Mutasi yang dilakukan oleh kepala daerah ini menimbulkan kisruh karena di sejumlah sekolah di beberapa daerah terjadi dualisme kepemimpinan. Kepala sekolah yang lama tidak menerima keputusan mutasi tersebut dengan alasan SE Mendagri dan SK Badan Kepegawaian Negara (BKN). Sementara kepala sekolah yang baru merasa berhak menduduki jabatan karena sudah di-SK-kan Bupati.
Ketua Komisi V Dewan Perwakilan Rakyat Daerah (DPRD) Provinsi Sumatera Barat Hidayat menilai, situasi itu tidak perlu terjadi kalau semua pihak menahan diri dan mematuhi arahan dari pemerintah pusat. Hal ini membuat suasana tidak nyaman yang sangat dikhawatirkan mengancam kesuksesan Ujian Nasional Berbasis Komputer (UNBK) yang sudah di depan mata.
“Benar pengalihan kewenangan efektif berlaku mulai Januari 2017 namun penyerahan Personil, Peralatan Pembiayaan dan Dokumen (P3D) sudah dilaksanakan sejak Oktober 2016 dan SE Mendagri dikeluarkan pada 1 Oktober 2016,” terang Hidayat usai menerima kedatangan sejumlah kepala SMA dari Kabupaten Solok, Selasa (7/2).
Dia mengakui, Kabupaten Solok termasuk yang terlambat menyerahkan P3D ke pemerintah provinsi, namun mutasi kepala sekolah tidak hanya terjadi di daerah itu. Ada beberapa daerah lain yang juga mengambil kesempatan melakukan mutasi dalam tenggang waktu proses penyerahan P3D ke provinsi.
“Secara legalitas formal, kepala sekolah yang dimutasikan dengan SK Bupati atau Walikota sah namun yang mungkin tidak terpikirkan adalah dampak sesudah mutasi tersebut,” ujarnya.
Hidayat menerangkan, berdasarkan laporan yang diterima maupun yang terungkap dalam pertemuan dengan kepala SMA dari Kabupaten Solok, terjadi dualisme kepemimpinan di banyak sekolah. Kepala sekolah sebelumnya dan kepala sekolah hasil mutasi merasa sama-sama berhak menduduki jabatan itu.

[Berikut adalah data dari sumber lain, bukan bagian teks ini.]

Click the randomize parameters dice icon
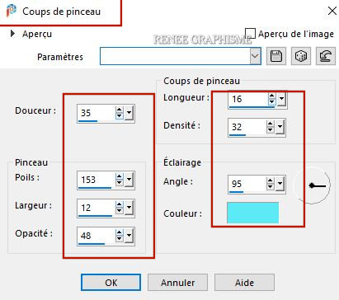Screen dimensions: 339x300 [x=301, y=56]
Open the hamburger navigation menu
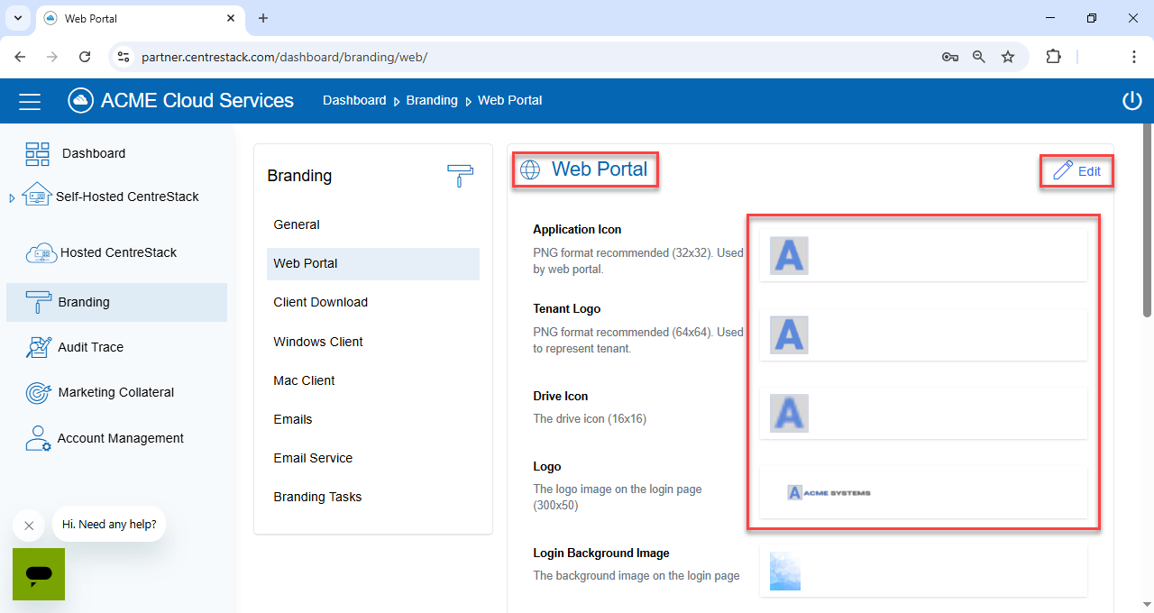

“Yang paling mengkhawatirkan dari persoalan ini adalah muncul ancaman terhadap kesuksesan penyelenggaraan UN. Ada kepala sekolah yang membatalkan perjanjian dengan pihak lain dalam memenuhi kebutuhan komputer untuk fasilitas UNBK, sementara ada juga sekolah yang sangat minim peralatan komputer dan jaringan,” lanjutnya.
DPRD, tegas Hidayat, sudah mewanti-wanti agar tidak ada mutasi kepala sekolah, setidaknya sampai UNBK selesai. UN akan dilaksanakan pada April 2017 mendatang. Hal itu mengingat kepentingan mempersiapkan siswa dan sarana prasarana ujian adalah lebih penting daripada soal jabatan.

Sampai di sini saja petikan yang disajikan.